[Pixel coordinate grounding data]
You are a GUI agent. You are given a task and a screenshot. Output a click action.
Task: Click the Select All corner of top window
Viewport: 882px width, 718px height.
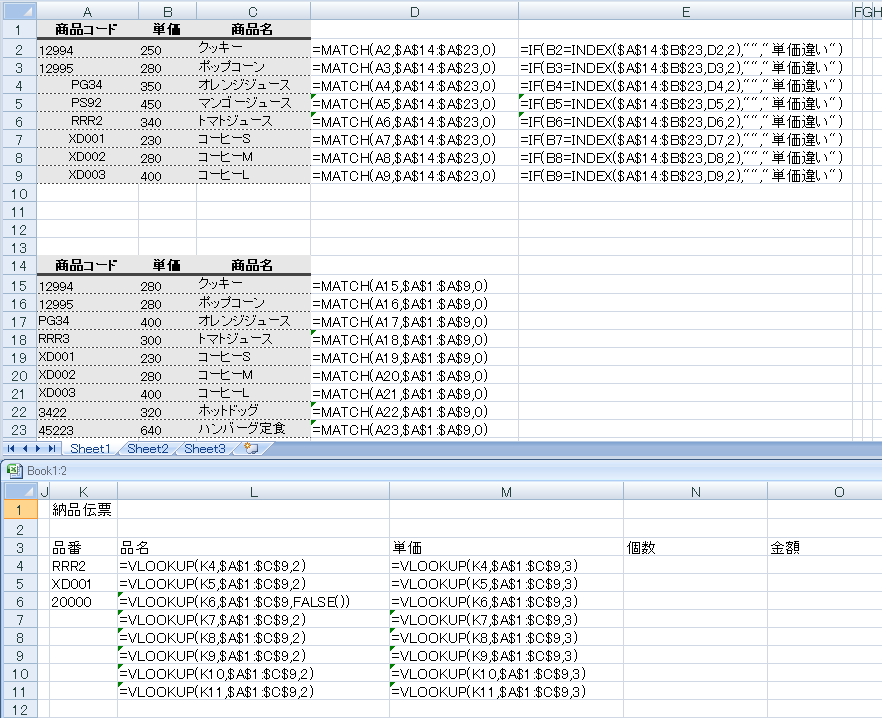click(18, 10)
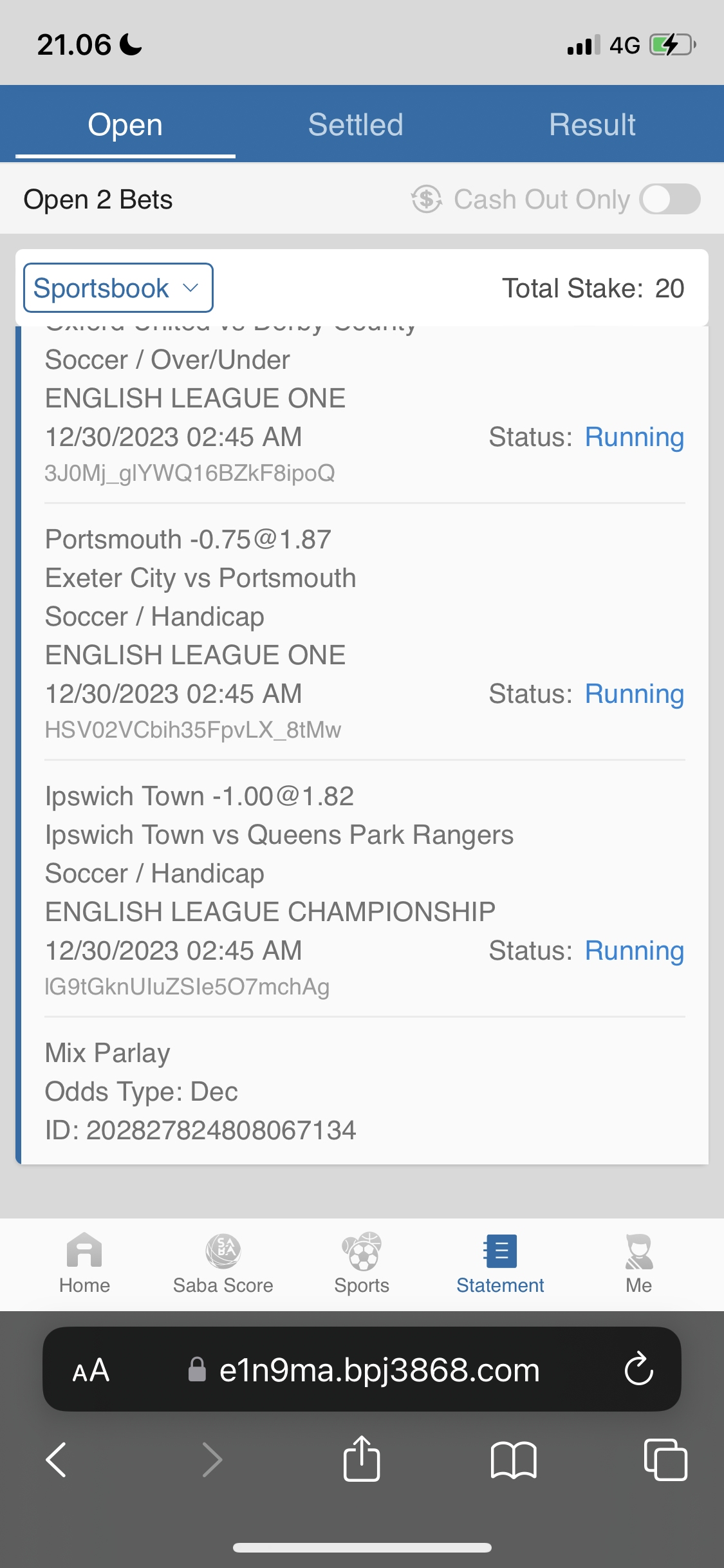
Task: Tap the Safari share icon
Action: click(x=362, y=1459)
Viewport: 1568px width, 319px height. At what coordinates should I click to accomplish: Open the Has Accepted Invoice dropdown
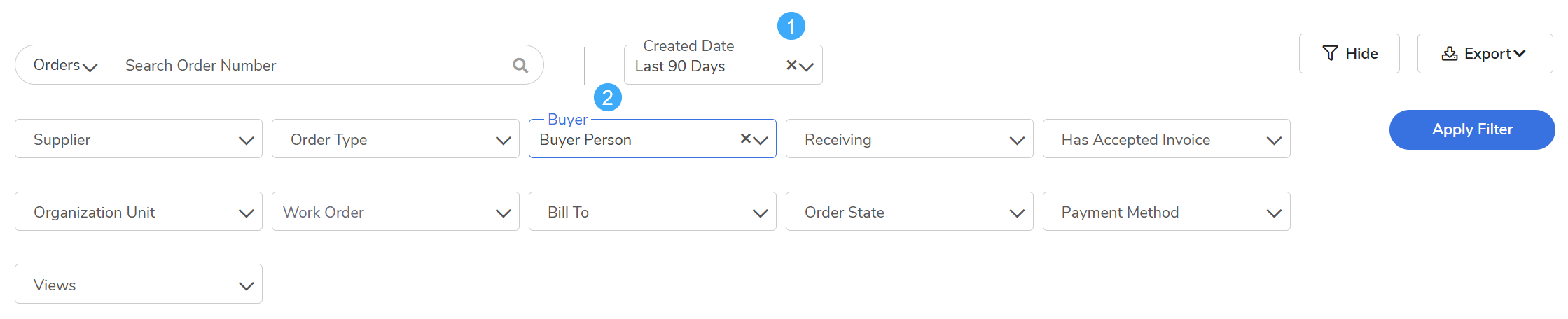click(1166, 139)
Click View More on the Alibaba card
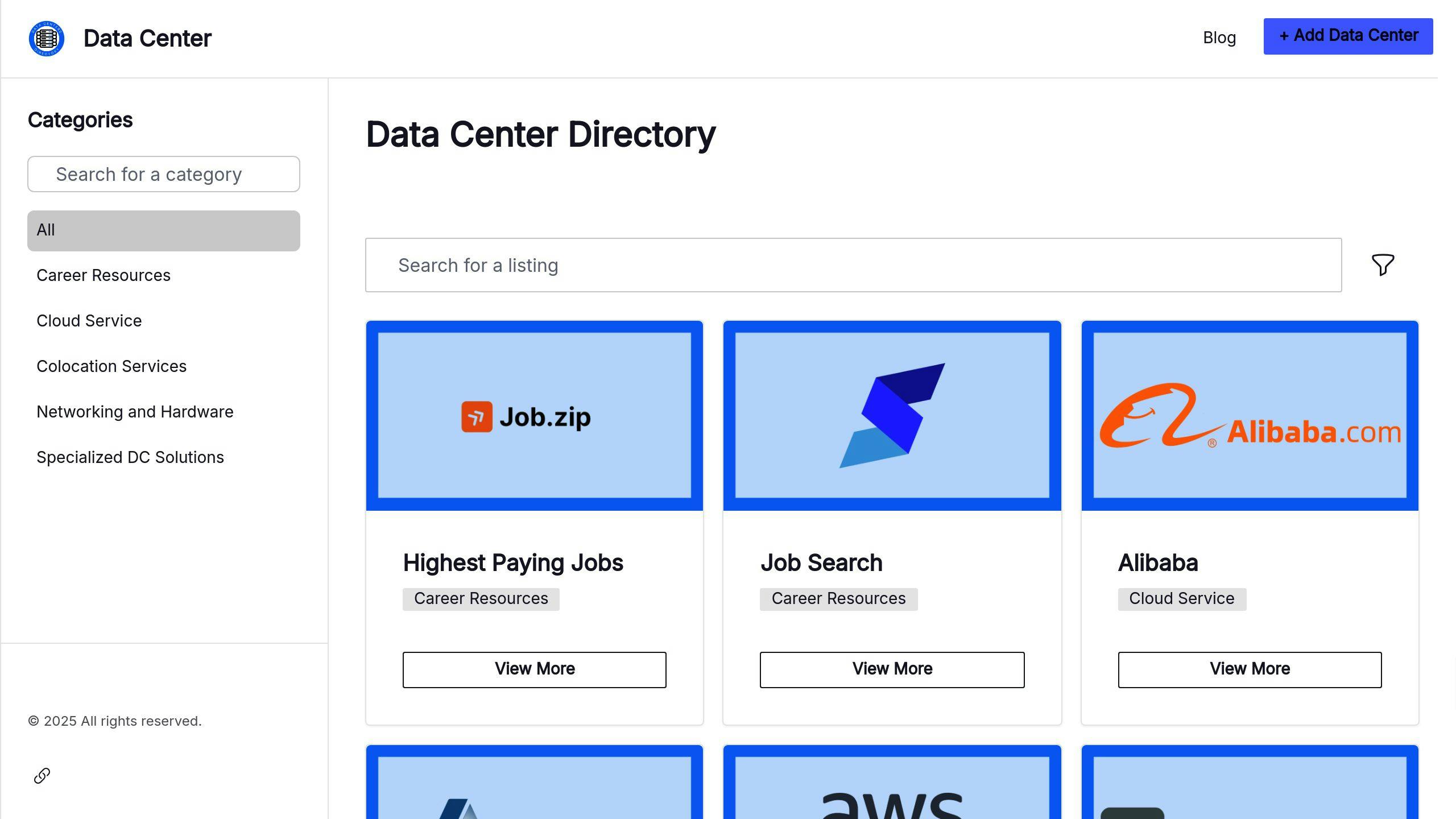 (x=1249, y=669)
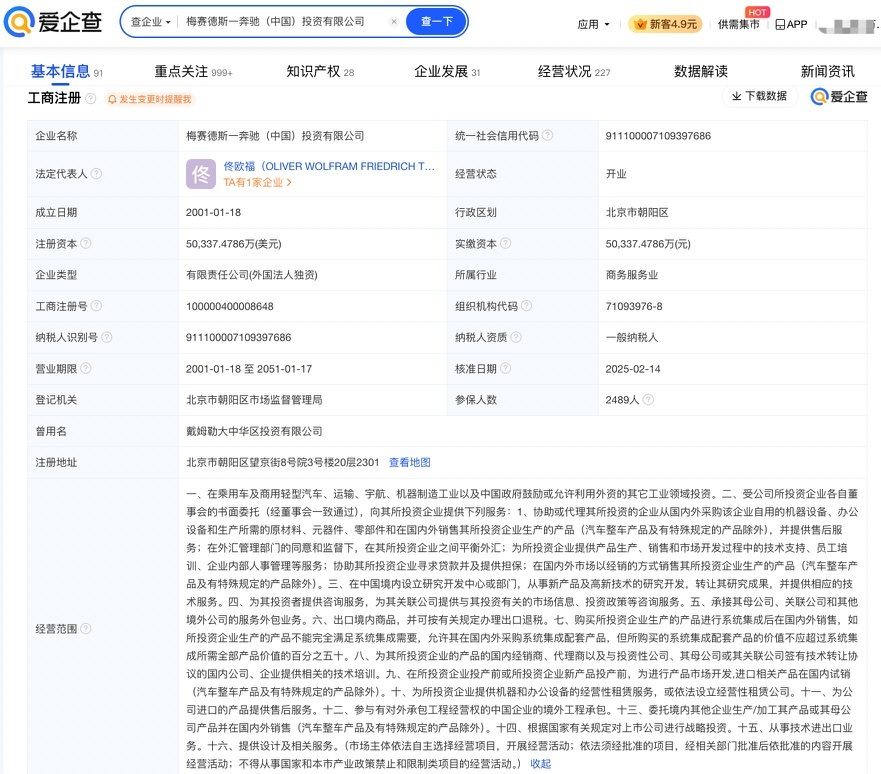Click the help icon beside 法定代表人

pyautogui.click(x=96, y=174)
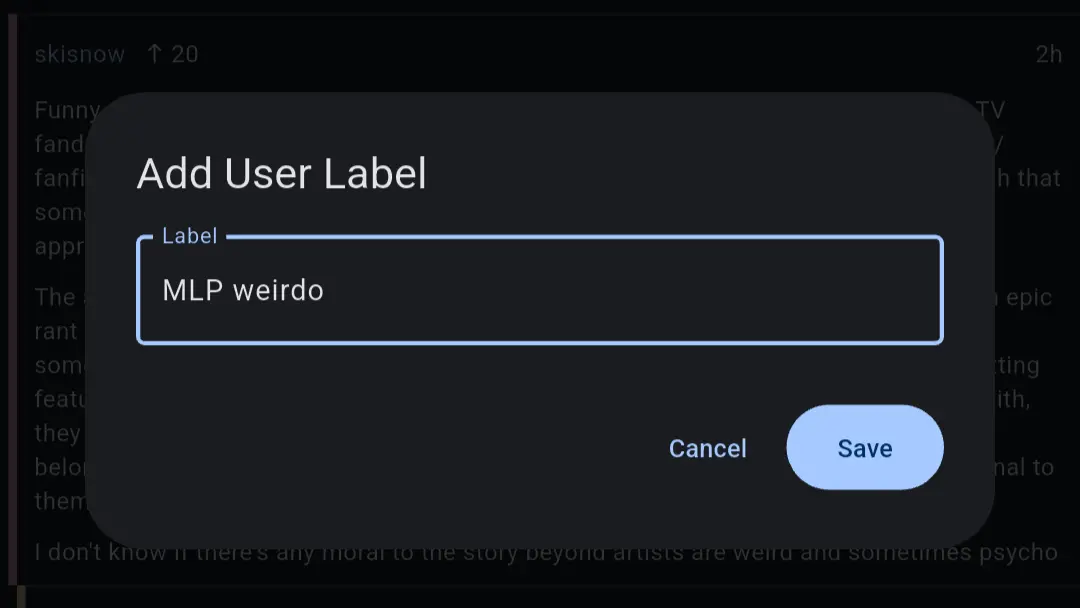Click the comment score "20"
The height and width of the screenshot is (608, 1080).
(x=185, y=54)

**YOUR INSTRUCTIONS:** The reply should hold every line of the records unchanged and no pictures.

**EXERCISE SOLUTION:**
You are a GUI agent. You are given a task and a screenshot. Output a click action.
Task: Click the Select All corner of top window
Viewport: 882px width, 718px height.
click(18, 10)
Task: Tap the Safari share icon
Action: click(x=362, y=1459)
Viewport: 1568px width, 319px height. At what coordinates should I click to accomplish: Open the Has Accepted Invoice dropdown
click(1166, 139)
Click View More on the Alibaba card
 (x=1249, y=669)
Click the help icon beside 法定代表人

pyautogui.click(x=96, y=174)
Click the comment score "20"
The height and width of the screenshot is (608, 1080).
(x=185, y=54)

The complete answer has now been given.